DOCUMENT TEXT:
Anthony Leroy has been a software engineer at the Libraries of the Université libre de Bruxelles (Belgium) since 2011. He is in charge of the digitization infrastructure and the digital preservation program of the University Libraries. He coordinates the activities of the SAFE distributed preservation network, an international LOCKSS network operated by seven partner universities. He is an engineer in electronics and telecommunications with a PhD in microelectronics (ULB) and has been a researcher for almost ten years in collaboration with several industrial partners.
In today’s world, preserving digital assets is one of the most difficult tasks an organization can face. There are a wide variety of issues that can put data at risk over the long term, including hardware failure, software obsolescence, or natural disasters. In practice, however, data loss is mainly caused by human errors, computer attacks, or financial and organizational problems.
To address these problems, the Université Libre de Bruxelles — where I work — and six other universities have built our own distributed digital preservation network, SAFE PLN. The aim of this network is to archive and preserve the scientific output of participating universities over the very long term (several decades). Our collections include scientific publications, theses, and research data. These digital objects are replicated in seven copies spread in our servers hosted across Europe and Canada to mitigate risks.
The copies are automatically checked and repaired based on the LOCKSS technology developed at Stanford University. This open source software was specifically created to secure many distributed copies of digital archives and ensure their integrity over the very long-term. Over the past two decades, it has proven to be a robust peer-to-peer digital preservation solution, receiving the highest rating from certification experts.
We have been using Grafana OSS for the last three years to monitor the status of our network. Grafana dashboards provide crucial visibility, transparency, and security, all of which are indispensable to our digital preservation solution.
Together with Grafana Loki and Prometheus, our Grafana dashboards provide all our members with global and detailed views of the network status, allowing each participant to track the status of their archived copies in real time. Problems in the network are detected and reported instantly, allowing us to react quickly.

DATA SECTION:
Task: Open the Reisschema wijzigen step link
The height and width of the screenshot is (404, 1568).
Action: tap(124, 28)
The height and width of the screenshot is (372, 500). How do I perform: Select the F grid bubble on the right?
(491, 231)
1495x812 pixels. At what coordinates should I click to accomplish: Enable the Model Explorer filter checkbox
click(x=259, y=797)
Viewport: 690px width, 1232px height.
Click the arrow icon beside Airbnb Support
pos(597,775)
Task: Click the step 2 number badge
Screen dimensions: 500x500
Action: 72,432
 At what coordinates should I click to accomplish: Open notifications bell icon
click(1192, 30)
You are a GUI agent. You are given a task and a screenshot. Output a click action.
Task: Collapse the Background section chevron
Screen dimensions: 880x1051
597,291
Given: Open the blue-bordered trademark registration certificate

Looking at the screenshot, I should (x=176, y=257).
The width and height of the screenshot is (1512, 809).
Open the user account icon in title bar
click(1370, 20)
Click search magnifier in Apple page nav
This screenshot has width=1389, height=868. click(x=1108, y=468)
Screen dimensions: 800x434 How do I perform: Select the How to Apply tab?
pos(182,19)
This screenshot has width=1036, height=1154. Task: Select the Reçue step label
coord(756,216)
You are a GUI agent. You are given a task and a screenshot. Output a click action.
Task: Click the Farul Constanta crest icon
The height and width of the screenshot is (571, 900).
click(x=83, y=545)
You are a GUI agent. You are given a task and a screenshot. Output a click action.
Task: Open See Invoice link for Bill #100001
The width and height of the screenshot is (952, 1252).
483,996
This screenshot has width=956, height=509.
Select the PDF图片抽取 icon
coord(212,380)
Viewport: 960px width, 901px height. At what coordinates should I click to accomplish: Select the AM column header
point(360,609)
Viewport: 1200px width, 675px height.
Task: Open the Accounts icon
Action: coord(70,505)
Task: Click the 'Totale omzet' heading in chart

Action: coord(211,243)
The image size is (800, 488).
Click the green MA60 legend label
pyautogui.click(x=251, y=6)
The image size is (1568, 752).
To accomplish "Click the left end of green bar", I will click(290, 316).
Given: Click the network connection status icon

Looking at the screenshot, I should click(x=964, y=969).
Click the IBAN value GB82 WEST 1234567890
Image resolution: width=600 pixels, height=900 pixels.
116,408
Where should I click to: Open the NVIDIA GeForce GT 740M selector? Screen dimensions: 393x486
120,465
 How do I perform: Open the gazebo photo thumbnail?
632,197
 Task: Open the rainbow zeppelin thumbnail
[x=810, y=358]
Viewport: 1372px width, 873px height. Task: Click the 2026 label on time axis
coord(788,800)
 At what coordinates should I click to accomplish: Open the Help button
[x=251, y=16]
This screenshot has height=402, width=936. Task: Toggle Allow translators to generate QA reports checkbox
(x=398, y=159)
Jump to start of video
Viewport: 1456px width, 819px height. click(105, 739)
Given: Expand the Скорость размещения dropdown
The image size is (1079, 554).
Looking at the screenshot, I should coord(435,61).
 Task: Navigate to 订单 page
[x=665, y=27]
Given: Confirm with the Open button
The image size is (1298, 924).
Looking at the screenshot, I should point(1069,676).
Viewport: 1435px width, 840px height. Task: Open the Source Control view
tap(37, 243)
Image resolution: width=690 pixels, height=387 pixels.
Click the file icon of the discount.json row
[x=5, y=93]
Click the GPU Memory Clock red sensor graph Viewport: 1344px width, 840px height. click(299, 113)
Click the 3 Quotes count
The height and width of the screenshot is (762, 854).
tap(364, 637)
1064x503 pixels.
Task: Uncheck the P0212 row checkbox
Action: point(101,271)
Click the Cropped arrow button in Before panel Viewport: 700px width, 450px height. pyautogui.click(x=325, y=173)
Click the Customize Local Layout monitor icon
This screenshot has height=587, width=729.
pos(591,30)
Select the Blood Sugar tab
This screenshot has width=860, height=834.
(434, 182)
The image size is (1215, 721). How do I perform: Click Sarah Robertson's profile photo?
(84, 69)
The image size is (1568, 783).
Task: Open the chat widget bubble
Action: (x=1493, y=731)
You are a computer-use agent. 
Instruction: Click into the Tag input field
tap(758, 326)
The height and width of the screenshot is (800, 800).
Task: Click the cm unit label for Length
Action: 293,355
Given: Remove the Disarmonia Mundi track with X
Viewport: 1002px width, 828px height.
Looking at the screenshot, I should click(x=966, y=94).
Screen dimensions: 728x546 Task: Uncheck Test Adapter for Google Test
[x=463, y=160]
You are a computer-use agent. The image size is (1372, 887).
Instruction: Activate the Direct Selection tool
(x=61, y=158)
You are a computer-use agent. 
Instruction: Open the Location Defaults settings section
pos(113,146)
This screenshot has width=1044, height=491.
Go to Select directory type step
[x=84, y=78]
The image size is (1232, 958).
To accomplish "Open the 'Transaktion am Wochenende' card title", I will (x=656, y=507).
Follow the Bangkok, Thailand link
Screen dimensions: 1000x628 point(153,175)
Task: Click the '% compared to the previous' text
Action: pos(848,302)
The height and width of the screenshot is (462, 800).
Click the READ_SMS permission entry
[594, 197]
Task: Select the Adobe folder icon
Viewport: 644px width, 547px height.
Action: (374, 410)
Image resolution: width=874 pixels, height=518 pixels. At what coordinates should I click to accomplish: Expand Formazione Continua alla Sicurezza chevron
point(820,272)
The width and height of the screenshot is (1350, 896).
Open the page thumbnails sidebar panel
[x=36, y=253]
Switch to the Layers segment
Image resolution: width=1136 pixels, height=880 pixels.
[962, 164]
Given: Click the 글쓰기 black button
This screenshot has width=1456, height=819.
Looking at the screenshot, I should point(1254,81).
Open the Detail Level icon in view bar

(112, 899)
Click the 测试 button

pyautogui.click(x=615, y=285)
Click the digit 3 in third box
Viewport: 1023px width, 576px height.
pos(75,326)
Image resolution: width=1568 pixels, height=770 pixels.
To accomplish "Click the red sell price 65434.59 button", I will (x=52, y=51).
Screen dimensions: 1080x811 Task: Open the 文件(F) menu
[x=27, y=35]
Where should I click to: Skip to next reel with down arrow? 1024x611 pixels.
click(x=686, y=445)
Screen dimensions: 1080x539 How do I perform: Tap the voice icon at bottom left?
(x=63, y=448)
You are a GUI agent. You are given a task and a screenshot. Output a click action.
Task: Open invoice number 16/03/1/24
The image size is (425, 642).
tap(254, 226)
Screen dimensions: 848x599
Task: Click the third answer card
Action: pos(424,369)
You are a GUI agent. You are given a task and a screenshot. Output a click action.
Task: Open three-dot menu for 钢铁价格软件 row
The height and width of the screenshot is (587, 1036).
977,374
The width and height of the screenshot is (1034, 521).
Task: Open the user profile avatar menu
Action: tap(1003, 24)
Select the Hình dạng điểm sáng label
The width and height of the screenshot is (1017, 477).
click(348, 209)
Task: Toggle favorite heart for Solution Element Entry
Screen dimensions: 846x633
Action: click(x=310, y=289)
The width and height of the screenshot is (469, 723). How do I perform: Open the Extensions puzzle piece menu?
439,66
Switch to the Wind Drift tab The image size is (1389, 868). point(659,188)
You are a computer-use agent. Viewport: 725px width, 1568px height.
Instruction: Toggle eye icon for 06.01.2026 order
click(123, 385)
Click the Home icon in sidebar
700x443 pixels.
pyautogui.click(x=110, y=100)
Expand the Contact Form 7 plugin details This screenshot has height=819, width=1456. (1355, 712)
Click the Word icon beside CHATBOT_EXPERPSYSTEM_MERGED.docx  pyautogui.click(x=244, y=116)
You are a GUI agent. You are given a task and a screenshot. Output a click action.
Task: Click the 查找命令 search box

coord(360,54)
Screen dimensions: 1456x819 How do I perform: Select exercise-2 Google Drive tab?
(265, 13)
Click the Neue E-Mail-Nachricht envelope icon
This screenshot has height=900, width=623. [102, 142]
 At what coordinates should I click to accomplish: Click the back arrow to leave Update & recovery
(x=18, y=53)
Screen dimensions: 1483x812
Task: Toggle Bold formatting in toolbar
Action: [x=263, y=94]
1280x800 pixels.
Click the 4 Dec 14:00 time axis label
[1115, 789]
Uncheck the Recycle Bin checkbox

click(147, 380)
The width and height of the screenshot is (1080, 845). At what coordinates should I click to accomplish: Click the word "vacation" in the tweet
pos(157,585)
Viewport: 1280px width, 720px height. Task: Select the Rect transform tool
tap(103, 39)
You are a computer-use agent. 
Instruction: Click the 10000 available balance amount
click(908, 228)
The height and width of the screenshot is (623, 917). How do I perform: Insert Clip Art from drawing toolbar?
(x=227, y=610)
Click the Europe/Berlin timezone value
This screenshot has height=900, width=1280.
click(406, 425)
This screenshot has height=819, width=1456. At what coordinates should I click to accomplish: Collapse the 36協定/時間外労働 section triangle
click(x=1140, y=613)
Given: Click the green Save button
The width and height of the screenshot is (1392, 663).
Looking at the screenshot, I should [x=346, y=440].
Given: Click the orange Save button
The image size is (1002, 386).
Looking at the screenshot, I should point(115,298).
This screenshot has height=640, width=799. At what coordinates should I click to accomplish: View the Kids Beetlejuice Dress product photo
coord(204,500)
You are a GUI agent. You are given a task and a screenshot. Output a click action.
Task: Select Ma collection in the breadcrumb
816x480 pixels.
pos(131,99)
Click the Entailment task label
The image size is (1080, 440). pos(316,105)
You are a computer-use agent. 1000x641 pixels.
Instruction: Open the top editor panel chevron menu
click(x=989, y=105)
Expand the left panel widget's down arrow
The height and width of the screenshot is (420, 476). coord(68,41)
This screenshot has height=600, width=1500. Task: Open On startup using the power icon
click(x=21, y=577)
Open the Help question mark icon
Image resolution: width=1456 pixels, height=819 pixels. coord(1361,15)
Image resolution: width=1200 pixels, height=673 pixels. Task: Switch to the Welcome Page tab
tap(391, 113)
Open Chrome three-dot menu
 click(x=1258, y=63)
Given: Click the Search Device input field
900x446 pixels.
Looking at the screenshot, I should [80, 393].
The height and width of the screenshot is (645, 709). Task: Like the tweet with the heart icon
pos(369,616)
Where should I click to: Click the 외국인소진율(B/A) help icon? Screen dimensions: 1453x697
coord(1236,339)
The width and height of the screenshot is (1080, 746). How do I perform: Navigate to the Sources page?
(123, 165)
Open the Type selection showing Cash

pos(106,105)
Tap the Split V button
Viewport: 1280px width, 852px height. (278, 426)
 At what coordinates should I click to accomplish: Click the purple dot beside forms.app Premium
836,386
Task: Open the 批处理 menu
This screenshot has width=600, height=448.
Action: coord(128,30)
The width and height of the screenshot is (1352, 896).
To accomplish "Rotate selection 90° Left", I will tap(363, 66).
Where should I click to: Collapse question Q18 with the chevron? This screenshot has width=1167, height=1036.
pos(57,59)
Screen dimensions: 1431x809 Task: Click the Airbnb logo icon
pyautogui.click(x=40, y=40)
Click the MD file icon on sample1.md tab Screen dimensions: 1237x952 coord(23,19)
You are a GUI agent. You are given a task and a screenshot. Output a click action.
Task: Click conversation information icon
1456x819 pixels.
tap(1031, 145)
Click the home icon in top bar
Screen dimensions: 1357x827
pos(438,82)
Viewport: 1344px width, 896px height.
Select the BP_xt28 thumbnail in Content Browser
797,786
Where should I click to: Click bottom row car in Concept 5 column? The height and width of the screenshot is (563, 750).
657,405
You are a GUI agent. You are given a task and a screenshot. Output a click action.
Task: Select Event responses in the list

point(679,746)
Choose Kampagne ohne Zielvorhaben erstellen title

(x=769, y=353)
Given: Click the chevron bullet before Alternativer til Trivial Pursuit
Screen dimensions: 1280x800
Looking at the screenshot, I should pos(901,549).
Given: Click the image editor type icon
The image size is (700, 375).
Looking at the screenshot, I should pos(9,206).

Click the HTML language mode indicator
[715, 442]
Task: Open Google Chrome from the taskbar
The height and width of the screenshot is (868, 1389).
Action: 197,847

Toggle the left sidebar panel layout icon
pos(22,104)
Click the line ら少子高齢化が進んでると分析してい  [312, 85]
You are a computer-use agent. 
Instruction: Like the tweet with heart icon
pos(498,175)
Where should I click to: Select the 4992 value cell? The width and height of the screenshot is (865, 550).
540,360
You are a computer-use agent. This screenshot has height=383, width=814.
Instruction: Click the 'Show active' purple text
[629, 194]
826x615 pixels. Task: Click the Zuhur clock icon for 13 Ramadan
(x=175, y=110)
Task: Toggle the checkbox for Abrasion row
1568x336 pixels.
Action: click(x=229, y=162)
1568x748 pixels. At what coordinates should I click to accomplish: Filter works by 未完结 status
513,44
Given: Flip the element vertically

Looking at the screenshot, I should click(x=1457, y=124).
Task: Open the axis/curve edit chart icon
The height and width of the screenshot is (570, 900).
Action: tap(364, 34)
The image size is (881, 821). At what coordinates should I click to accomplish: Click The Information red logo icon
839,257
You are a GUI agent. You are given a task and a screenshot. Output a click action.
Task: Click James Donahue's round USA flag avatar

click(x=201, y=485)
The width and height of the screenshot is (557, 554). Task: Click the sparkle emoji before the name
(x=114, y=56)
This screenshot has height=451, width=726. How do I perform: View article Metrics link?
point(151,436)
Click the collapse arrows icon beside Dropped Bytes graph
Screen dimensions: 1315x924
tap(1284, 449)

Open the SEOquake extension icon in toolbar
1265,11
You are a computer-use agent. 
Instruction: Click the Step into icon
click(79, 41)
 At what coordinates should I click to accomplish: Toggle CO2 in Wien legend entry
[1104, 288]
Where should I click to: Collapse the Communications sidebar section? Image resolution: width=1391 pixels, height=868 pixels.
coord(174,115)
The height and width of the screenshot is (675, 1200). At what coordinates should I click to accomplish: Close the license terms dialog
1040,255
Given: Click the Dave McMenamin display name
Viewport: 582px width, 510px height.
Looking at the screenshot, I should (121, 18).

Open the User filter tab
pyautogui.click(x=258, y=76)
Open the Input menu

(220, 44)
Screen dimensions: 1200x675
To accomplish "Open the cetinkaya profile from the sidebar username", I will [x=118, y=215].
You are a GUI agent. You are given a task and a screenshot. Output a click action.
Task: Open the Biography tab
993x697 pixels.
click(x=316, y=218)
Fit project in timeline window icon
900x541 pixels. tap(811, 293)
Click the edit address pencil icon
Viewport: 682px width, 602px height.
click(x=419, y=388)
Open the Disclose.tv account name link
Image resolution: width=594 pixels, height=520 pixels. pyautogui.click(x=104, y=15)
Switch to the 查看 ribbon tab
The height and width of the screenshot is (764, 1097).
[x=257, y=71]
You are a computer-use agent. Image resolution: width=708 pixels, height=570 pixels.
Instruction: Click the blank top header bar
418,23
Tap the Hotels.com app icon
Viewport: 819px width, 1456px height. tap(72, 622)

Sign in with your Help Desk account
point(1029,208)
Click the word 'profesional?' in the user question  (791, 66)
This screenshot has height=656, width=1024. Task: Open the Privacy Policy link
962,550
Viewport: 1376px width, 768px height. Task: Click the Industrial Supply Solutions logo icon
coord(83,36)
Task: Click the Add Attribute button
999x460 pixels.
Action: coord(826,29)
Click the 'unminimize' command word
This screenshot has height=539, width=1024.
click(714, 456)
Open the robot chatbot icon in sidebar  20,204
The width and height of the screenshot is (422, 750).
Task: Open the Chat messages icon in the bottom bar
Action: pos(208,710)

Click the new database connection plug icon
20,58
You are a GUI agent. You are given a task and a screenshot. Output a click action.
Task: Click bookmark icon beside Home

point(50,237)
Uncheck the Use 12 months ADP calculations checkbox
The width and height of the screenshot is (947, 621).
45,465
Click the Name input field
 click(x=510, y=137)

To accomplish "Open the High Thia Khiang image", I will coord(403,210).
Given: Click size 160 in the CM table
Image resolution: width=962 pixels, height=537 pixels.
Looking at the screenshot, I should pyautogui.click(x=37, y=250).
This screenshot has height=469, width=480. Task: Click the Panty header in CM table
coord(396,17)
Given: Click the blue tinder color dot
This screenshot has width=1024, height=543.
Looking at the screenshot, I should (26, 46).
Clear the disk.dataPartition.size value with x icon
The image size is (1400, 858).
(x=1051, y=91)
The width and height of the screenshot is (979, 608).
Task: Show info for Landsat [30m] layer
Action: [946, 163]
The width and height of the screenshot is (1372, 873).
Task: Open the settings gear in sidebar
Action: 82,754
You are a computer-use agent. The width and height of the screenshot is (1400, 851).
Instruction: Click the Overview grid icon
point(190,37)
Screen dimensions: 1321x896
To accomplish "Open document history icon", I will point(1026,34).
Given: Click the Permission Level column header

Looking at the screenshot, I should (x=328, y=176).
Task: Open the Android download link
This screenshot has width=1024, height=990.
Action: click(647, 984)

EXERCISES TO COMPLETE:
a) For each statement, say yes or no depending on whether it agrees with the text on the SAFE preservation network, and quote the words from the text that settle it. (i) The SAFE network is run by seven partner universities. (ii) The copies of the archived objects are kept only on servers in Europe. (iii) The network has been monitored with Grafana OSS for five years.
b) List every threat that the text on the SAFE preservation network names as putting data at risk or causing data loss.
The records have nothing to do with the text on the SAFE preservation network.

ANSWER LIST:
a)
(i) Yes: "an international LOCKSS network operated by seven partner universities"
(ii) No: "spread in our servers hosted across Europe and Canada"
(iii) No: "We have been using Grafana OSS for the last three years"

b)
- hardware failure
- software obsolescence
- natural disasters
- human errors
- computer attacks
- financial and organizational problems